Exercise aim
Given the material below, return only the lines starting at the line with "The height and" and ending at the line with "Given: Click the plus icon for new key", exactly as they appear.

The input
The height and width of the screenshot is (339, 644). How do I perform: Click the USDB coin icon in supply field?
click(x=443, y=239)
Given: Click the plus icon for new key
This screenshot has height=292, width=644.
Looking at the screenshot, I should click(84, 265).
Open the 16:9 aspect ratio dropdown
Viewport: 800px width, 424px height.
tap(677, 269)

--

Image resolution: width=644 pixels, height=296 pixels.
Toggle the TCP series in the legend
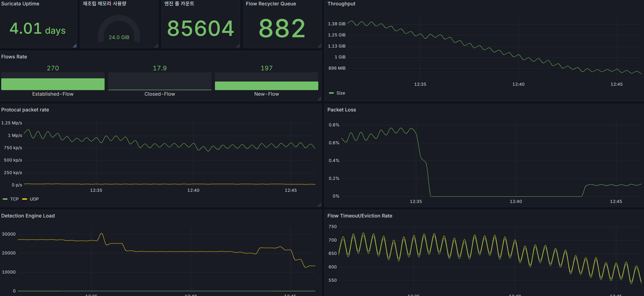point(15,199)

==

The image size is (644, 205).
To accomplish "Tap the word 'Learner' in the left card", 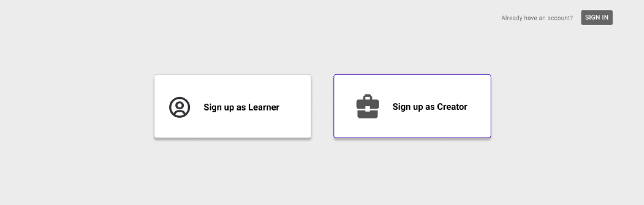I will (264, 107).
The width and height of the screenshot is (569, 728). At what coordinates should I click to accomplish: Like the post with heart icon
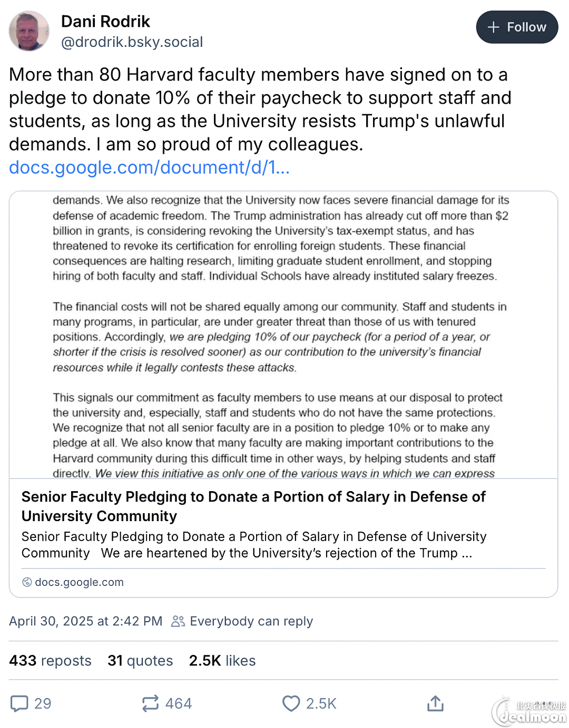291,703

Your response
The height and width of the screenshot is (339, 644). How do I perform: Click the USDB coin icon in supply field?
click(x=443, y=239)
Given: Click the plus icon for new key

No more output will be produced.